とは言え、圭代先生や理事長ですら第伍、第肆深に留まっているのなら、その段位を昇華させるのは並大抵のことではないのだろう。
あるいは、柊先生が忌み子であることも関係しているのかも知れない。
「わかったかな?」
結構な情報量を二〇分弱で叩き込んだせいか、皆苦い表情をしながら話を聞いている。
それ以前も三時間もの間、身体を肉体的にも思考的にもフルに動かしていたため疲労は相当なものだ。術水もとっくに枯渇しきっており、先ほどから今まで感じたことのない倦怠感を覚えている。
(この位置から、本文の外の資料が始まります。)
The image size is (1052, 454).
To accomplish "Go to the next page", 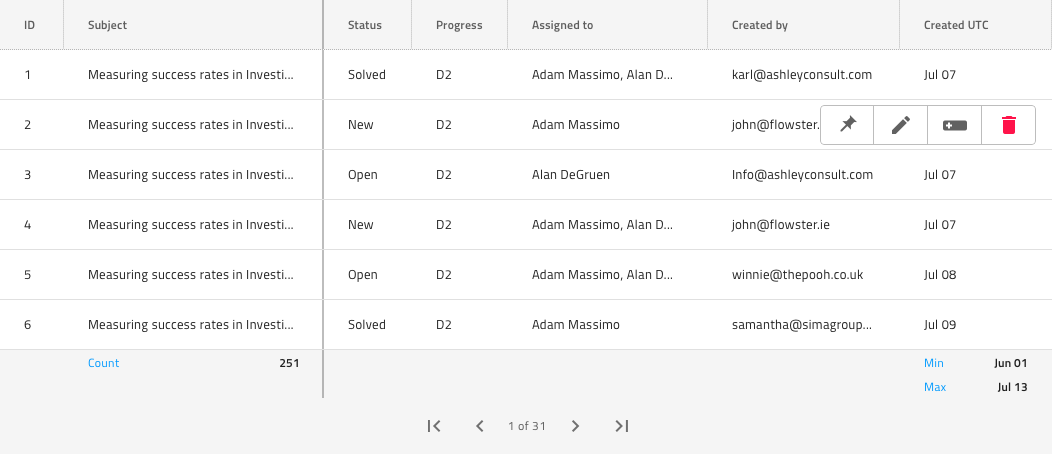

枯渇するまで術水を使用すると、こうなるのか。まぁ、文字通りうちに秘めたエネルギーを搾り出しているのだから当然と言えば当然だな。
「よし、一旦気を取り直そう」
仕切り直しと言った風に柊先生が手を叩く。
「無事にあの術水球を破壊するための核も見つけられたことだし。ほら、あとはこの《顕現印》を破壊すれば、あの術水球は瞬く間に瓦解するよ」
そうだ。術水球破壊鍛錬というのだから、あの術水球を破壊せねば授業は終わらない。
「みんな術水枯渇してるっぽいし、希空に代表して壊してもらおう」
「わ、私ですか……?」
「そ。みんなの顔見てみ」
希空が俺ら三人の顔へ視線を流す。
明らかに目を細くして怠そうな澪。
限界と言った様子で肩を落とす俺。
……と、目を点にしながら溶けそうな輪慧。
「後処理、よろしく」
澪の言葉に、希空が答える。
「仕方ないわね。《戯憑印》——」
希空が正面に《戯憑印》を展開する。そこから溢れんとする術水が瞬く間に希空の全身を包み込んだ。そして次の瞬間、希空の全身を包み込む術水が希空の胸の前に収束する。
「四式、[憑填弾]っ!」
収束した術水が象るのは、薄薔薇色の砲台だ。そこに、さらに術水が取り込まれ、一発の砲弾を装填した。
「射出っ!」
柊先生の掌の上に《顕現印》が乗っているというのに、構わず希空は、胸の前の砲台に宿る全エネルギーを容赦なくぶっ放した。
「の、希空っ!ま、待っ——」
案外至近距離でぶっ放された砲弾が柊先生の掌の上に着弾し、同時に大爆発を引き起こした。